"Que demande le peuple ?"

Réponse de Jade Herbulot et Julie Bertin

Le quatrième mur nous paraît faire l’objet d’un malentendu. C’est même fou de constater à quel point il constitue un des présupposés les plus solides au théâtre. Un des symptômes récurrents de cette croyance se manifeste lorsqu’un acteur, face public, regarde devant lui tout en faisant comme s’il voyait autre chose que les visages de ceux qui assistent à la représentation. En jargon théâtreux, on parle alors de regard dirigé vers la « ligne des Vosges », un horizon fictif qui contourne la réalité de la présence des spectateurs.

Au fond, nous connaissons assez mal l’histoire du théâtre. Car en effet, là où on croit dur comme fer à l’existence du quatrième mur et qu’on le considère comme un fait immuable qu’il a fallu contourner, transgresser, on ne voit pas qu’il n’a été qu’une parenthèse dans le long cours des transformations successives des formes théâtrales. Représentons-nous que, au milieu du xviie siècle, il est arrivé que des auditeurs mécontents interrompent une pièce pour en réclamer une autre puis que les acteurs s’exécutent, et l’on saisira tout l’arbitraire du quatrième mur.

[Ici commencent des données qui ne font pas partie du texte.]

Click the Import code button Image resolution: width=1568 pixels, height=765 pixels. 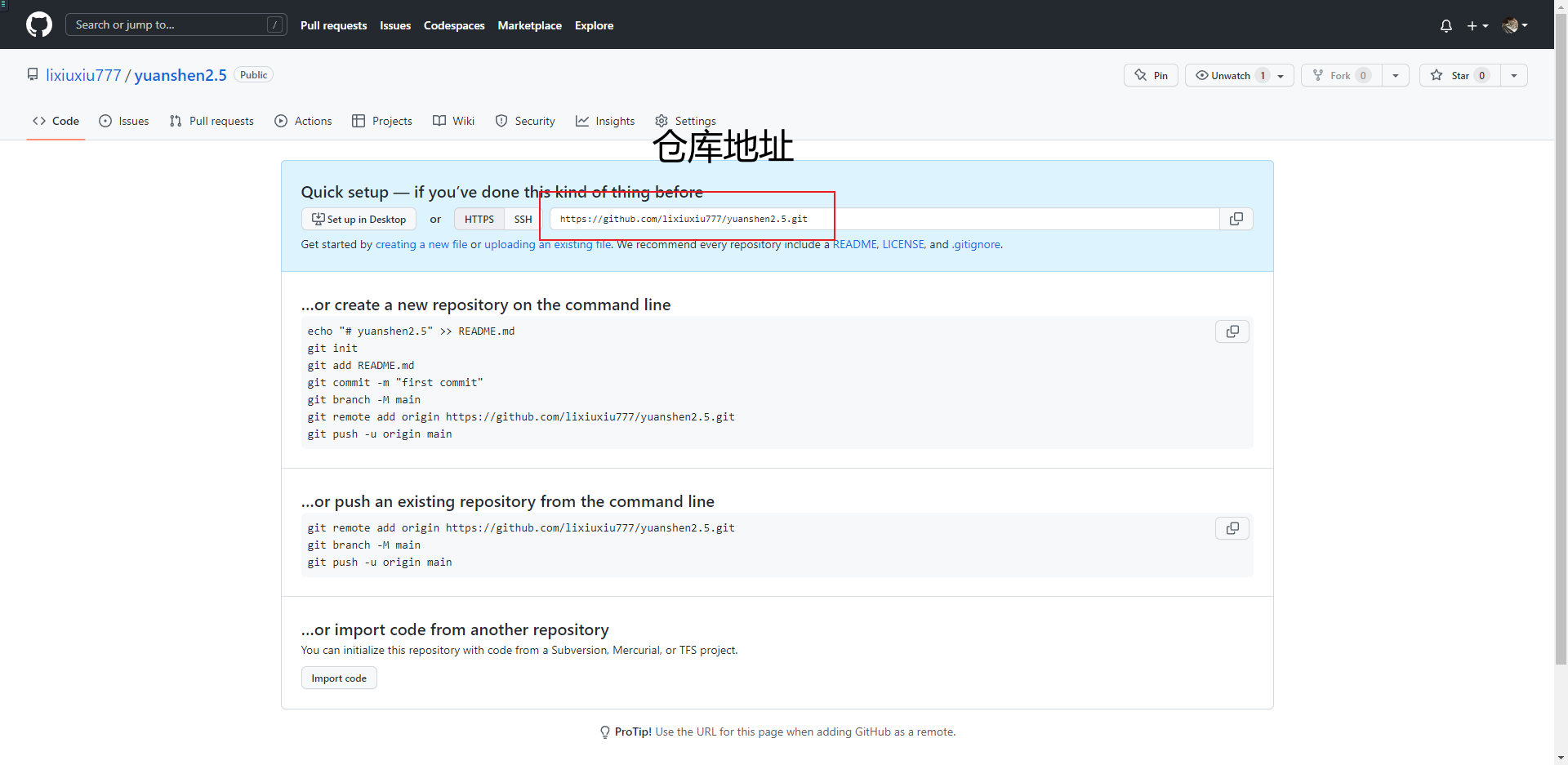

Mais, soit, nous en avons eu besoin, nous avons eu besoin de construire un nouveau code. Augmenter le plaisir du public en mettant tous les outils du poète dramatique et des acteurs au service de l’illusion, tel était, entre autres, la volonté de Diderot quand il proposa dans sa poétique de faire « comme si la toile ne se levait pas ».

Aujourd’hui, il semble se dissiper peu à peu. Sans doute que d’autres nécessités se font jour. Pour nous, le Birgit Ensemble, il nous paraît primordial de chercher à actualiser sans cesse la coprésence des acteurs et des spectateurs dans un même lieu. Donner au public les regards les plus francs et les plus directs comme pour lui dire toujours « Vous êtes là, nous aussi, et c’est quand même pas mal, non ? », les concerner, le plus profondément possible.